Organoselenium compounds are chemical compounds containing carbon-to-selenium chemical bonds. Organoselenium chemistry is the corresponding science exploring their properties and reactivity. Selenium belongs with oxygen and sulfur to the group 16 elements and similarities in chemistry are to be expected.
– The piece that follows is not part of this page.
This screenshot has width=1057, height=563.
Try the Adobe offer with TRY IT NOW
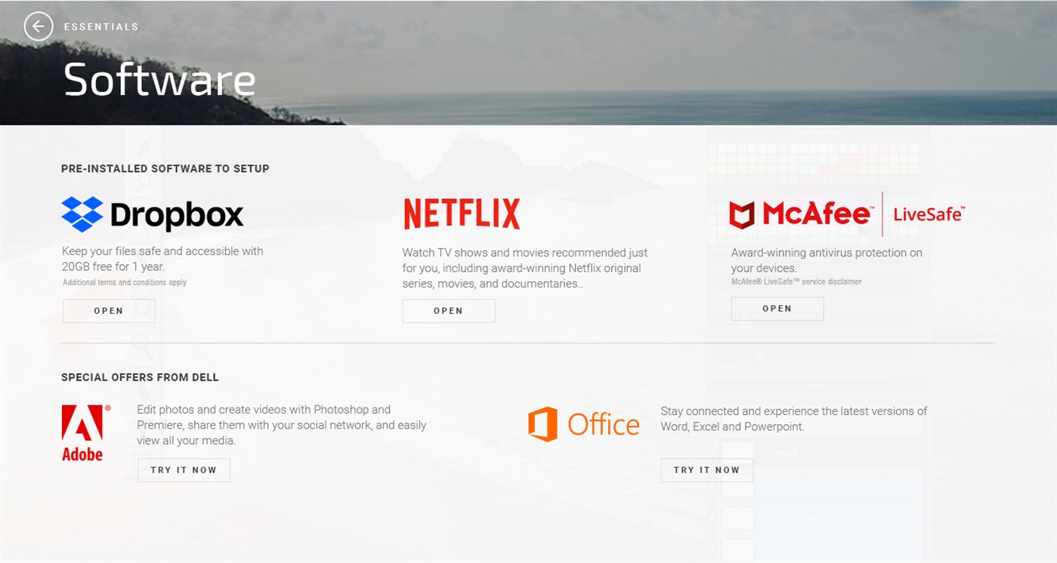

Selenium can exist with oxidation state -2, +2, +4, +6. Se(II) is the dominant form in organoselenium chemistry. Down the group 16 column, the bond strength becomes increasingly weaker (234 kJ/mol for the C–Se bond and 272 kJ/mol for the C–S bond) and the bond lengths longer (C–Se 198 pm, C–S 181 pm and C–O 141 pm). Selenium compounds are more nucleophilic than the corresponding sulfur compounds and also more acidic. The pKa values of XH2 are 16 for oxygen, 7 for sulfur and 3.8 for selenium. In contrast to sulfoxides, the corresponding selenoxides are unstable in the presence of β-protons and this property is utilized in many organic reactions of selenium, notably in selenoxide oxidations and in selenoxide eliminations. Organoselenium compounds are found at trace levels in ambient waters, soils and sediments.
The first organoselenium compound ever isolated was diethyl selenide in 1836.